Structure and Function of the Mammalian Circadian Clock

Abstract

Circadian clocks are essential in all kingdoms of life to maintain appropriate synchronization with their environment. Robust, 24-hr rhythms in eukaryotes are generated by a transcription-translation negative feedback loop. Proper oscillation of the mammalian clock depends on the complex formation and periodic turnover of the Period (PER) and Cryptochrome (CRY) proteins, which together inhibit their own transcriptional activator complex, CLOCK-BMAL1. While these four proteins form the core of the clock, post-translational modifications are essential for generating the oscillations. Phosphorylation and ubiquitination are necessary for localization, complex formation, and degradation of each component. Ubiquitin ligase FBXL3 is required for the nuclear degradation of CRY and competes with both PER and a novel clock-modulating compound KL001 for CRY binding.

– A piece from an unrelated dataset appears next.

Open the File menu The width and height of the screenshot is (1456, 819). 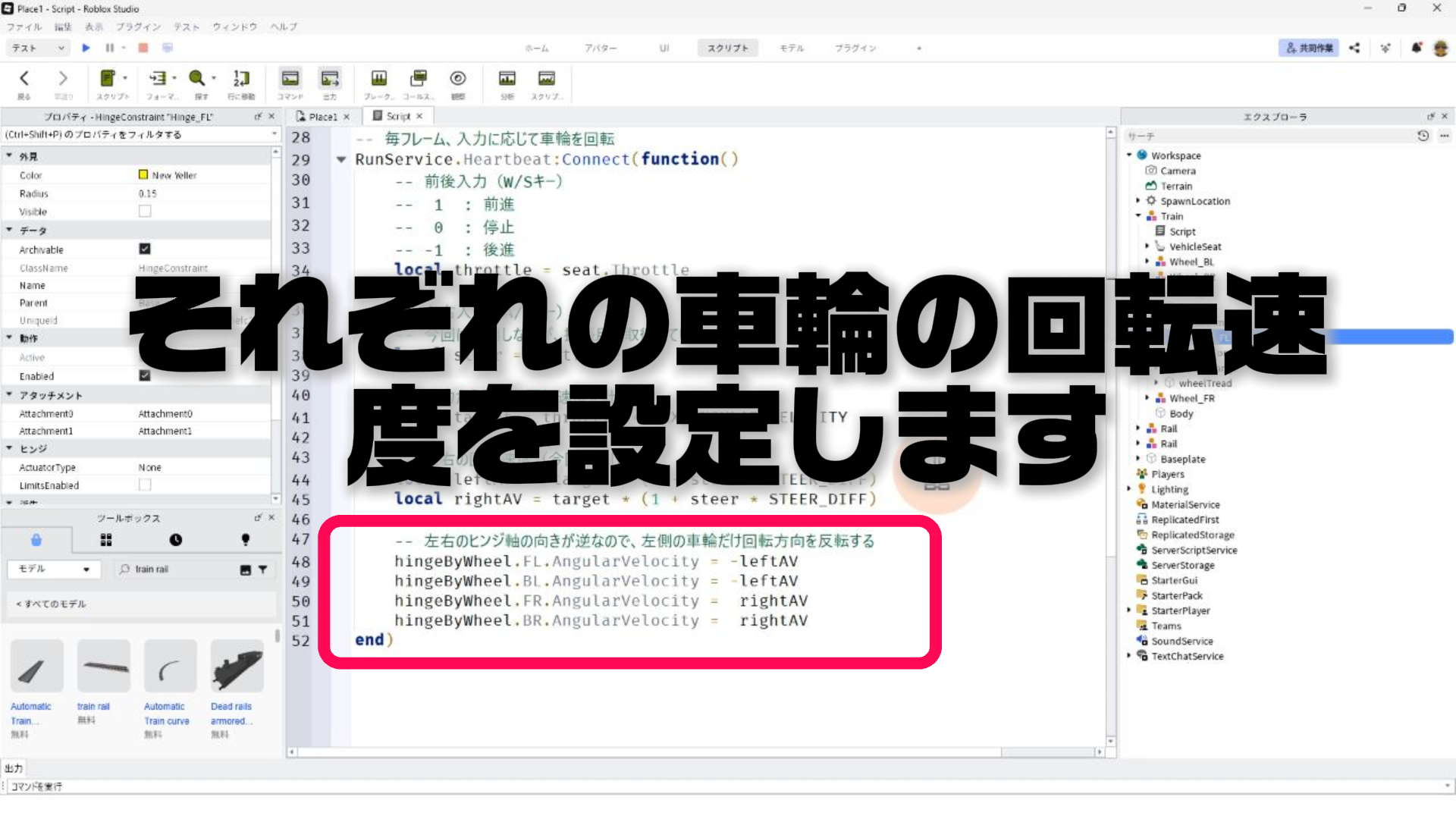(24, 27)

We present the mechanism of action of this small molecule showing that it occupies the same pocket as FBXL3 thereby stabilizing CRY and lengthening the circadian period. We also report structural and functional evidence for the diverse roles of PERs with respect to CRYs. Briefly, the PER CRY-binding domain adopts a highly-extended conformation, embracing CRY2 with a sinuous binding mode. Unexpectedly, a strictly-conserved intermolecular zinc finger, whose integrity is important for rhythmicity, stabilizes PER-CRY. This work has provided the foundation to explore the assemblies of the core clock machinery. Preliminary progress has been made in establishing the CRY-CLOCK-BMAL1 repression complex.